Can floating point variables (32bit on the prop) be used with ldexp or do they have to be doubles (64bit??)

Also when dividing by 2^n (for example in the second equation above) can I just use ldex(c[4],-6) ?

Thanks
Tom

Heater. · 2016-02-21 05:32

Note that dividing a signed integer by 2^n is not the same as shifting.

-1 / 2 results in 0

-1 >> 2 results in -1

ersmith · 2016-02-21 12:03

Yes, Tom, that looks approximately right (except the function is "ldexp", not "ldex"). Yes, you can replace "x/pow(2, 6)" with "ldexp(x, -6)". To use floats instead of doubles, use "ldexpf" (and in the original code you could have used "powf" instead of "pow" to work with floats).
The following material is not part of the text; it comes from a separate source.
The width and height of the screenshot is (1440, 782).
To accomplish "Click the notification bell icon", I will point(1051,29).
I checked and the compiler is smart enough to replace pow(2,8) with the appropriate floating point constant, so it's actually rather moot.

Now, there is a huge caveat to all of this: while in theory ldexpf(x, n) could be faster than x * (float)(1<<n) (because it has less work to do) in practice it might not be: the floating point multiplication routine is heavily optimized assembly code, whereas ldexpf is implemented as a C function. So if you really care about squeezing every bit of performance out then you probably should time both ways of doing it and compare the results.

In practice it may be more valuable to keep your code easy to read (which I think the pow version does), and leave the optimization to the compiler.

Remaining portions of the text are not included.